## Prompt:
In the records below, find the line that contains "Click the Report button". Retype that line and all the lines after it through the end, leaving out the pictures.

START Provided records

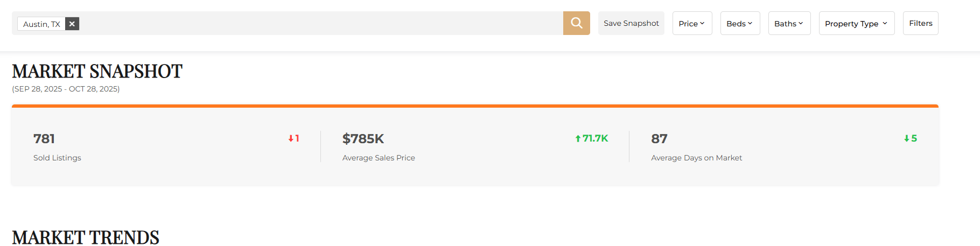This screenshot has width=980, height=246.
Task: Click the red down arrow beside Sold Listings
Action: point(291,139)
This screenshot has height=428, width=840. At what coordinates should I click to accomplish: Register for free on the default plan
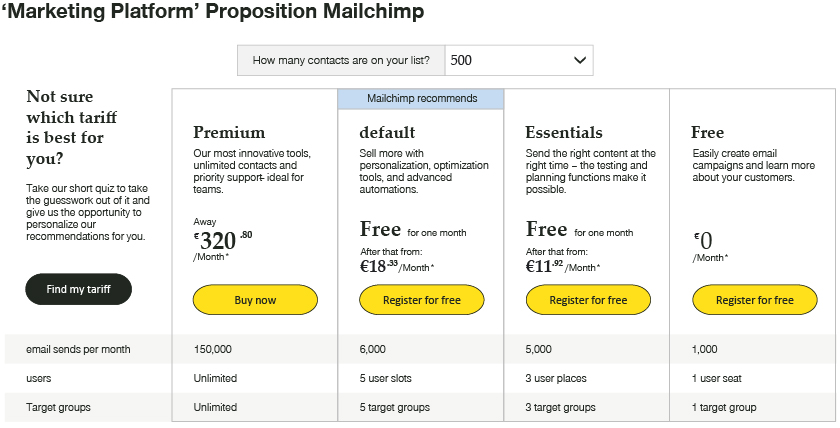pos(421,300)
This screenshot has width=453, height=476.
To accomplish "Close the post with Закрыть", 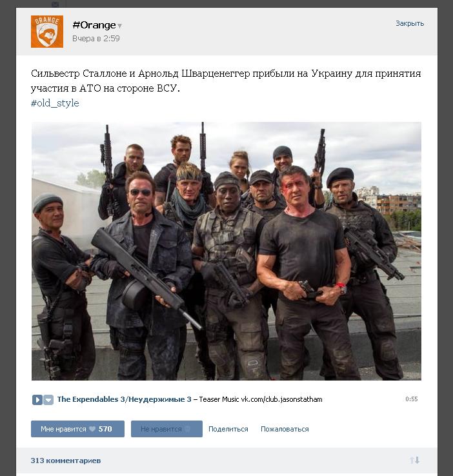I will point(410,23).
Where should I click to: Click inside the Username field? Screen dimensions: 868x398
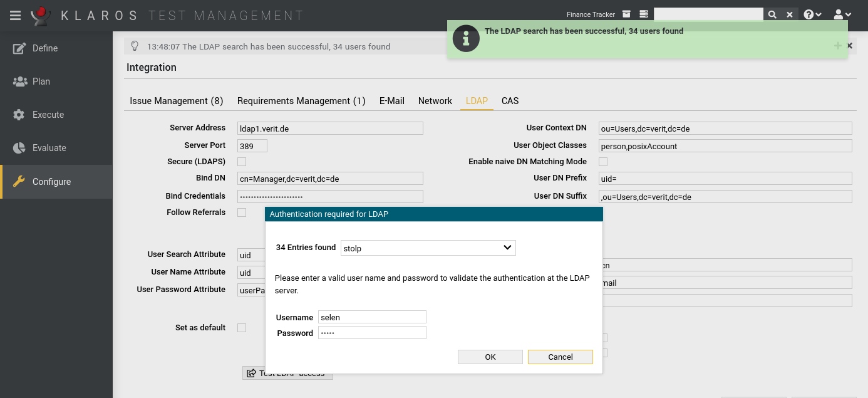pos(372,317)
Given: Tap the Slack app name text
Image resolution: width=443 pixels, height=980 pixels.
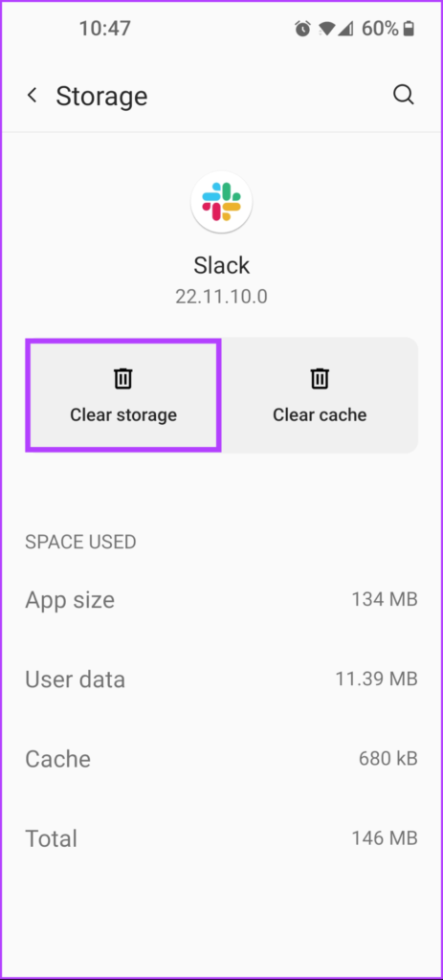Looking at the screenshot, I should click(x=221, y=265).
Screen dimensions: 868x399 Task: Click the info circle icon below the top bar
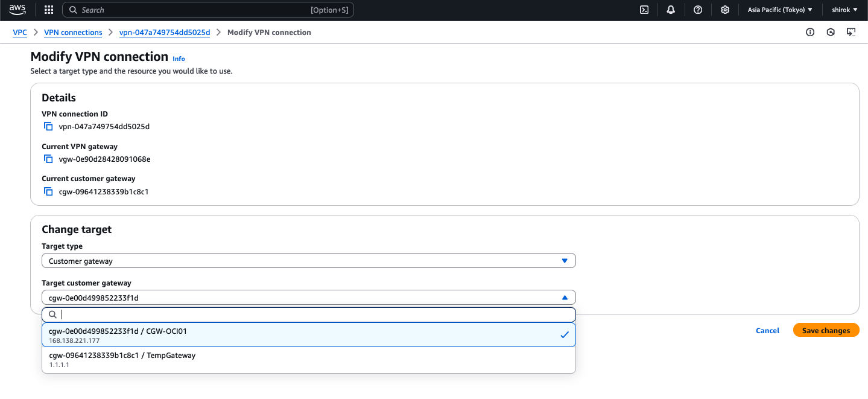tap(809, 32)
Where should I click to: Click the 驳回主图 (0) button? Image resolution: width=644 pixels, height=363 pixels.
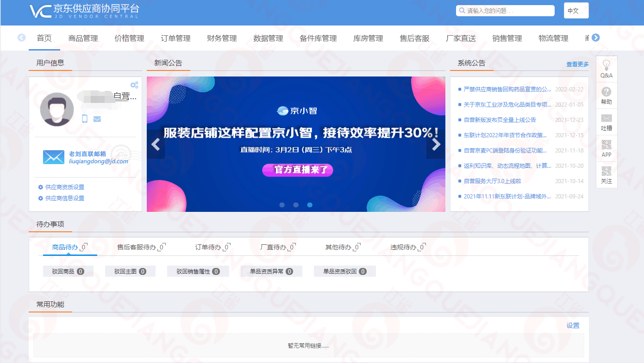coord(130,271)
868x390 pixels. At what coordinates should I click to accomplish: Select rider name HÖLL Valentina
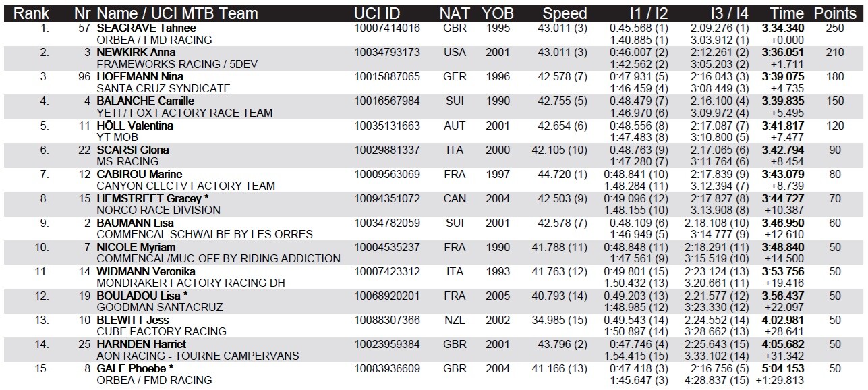click(135, 126)
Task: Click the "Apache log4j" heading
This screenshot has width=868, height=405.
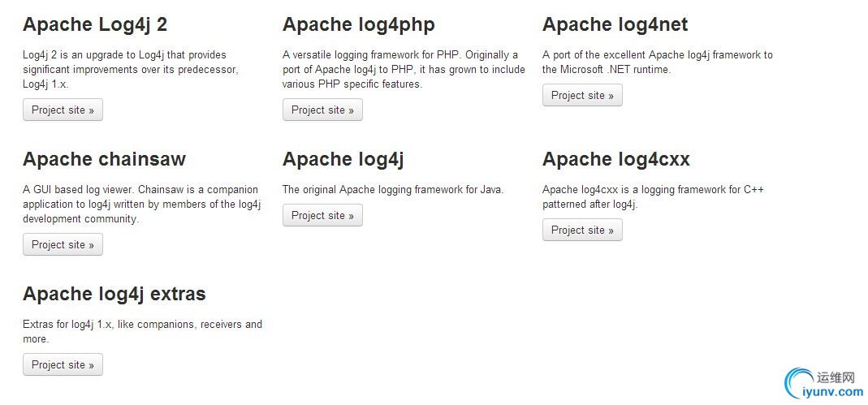Action: coord(343,159)

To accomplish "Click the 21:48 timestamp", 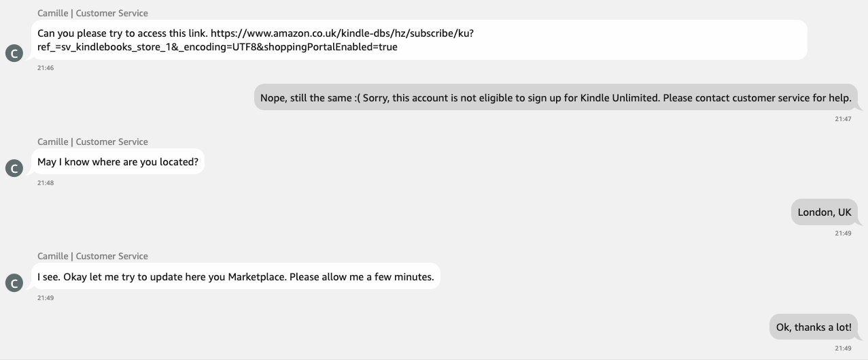I will click(x=46, y=183).
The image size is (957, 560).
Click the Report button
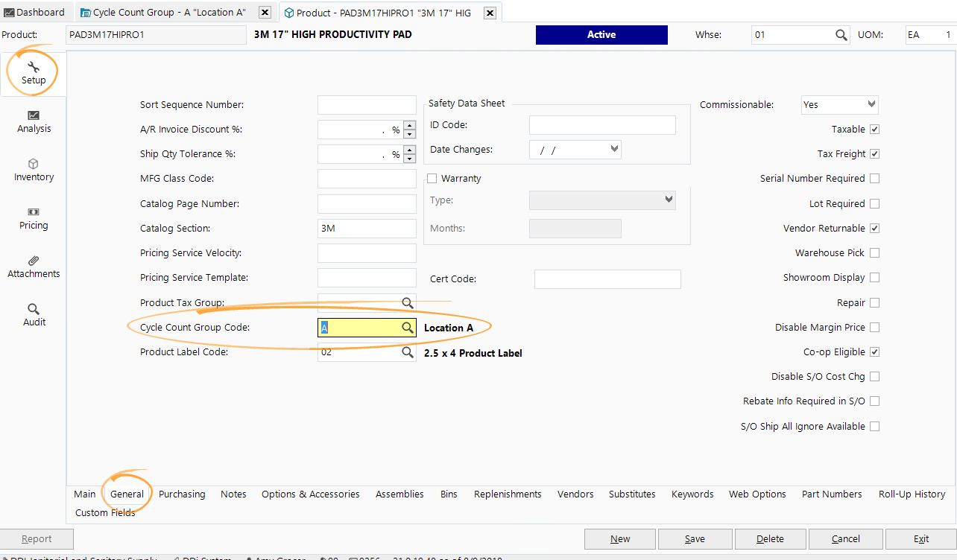coord(37,538)
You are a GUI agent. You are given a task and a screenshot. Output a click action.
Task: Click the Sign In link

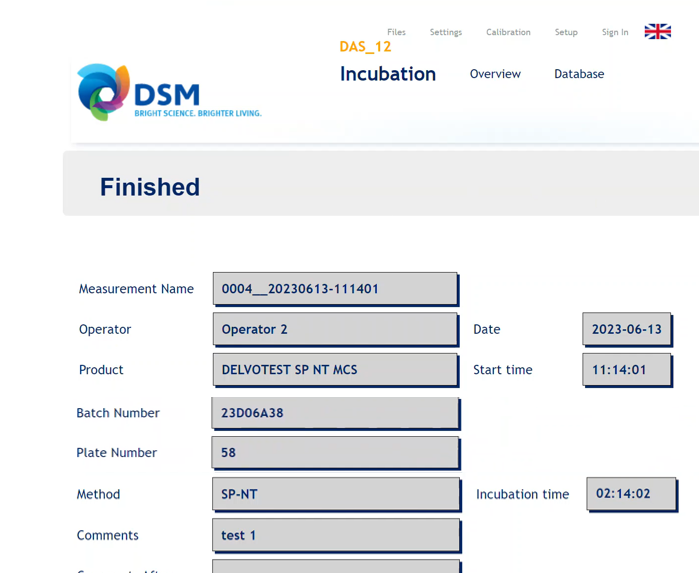click(615, 32)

END Provided records

## Output of the task:
Click the Report button
coord(37,538)
You are a GUI agent. You are given a task and a screenshot. Output a click action.
Task: Click the Sign In link

click(615, 32)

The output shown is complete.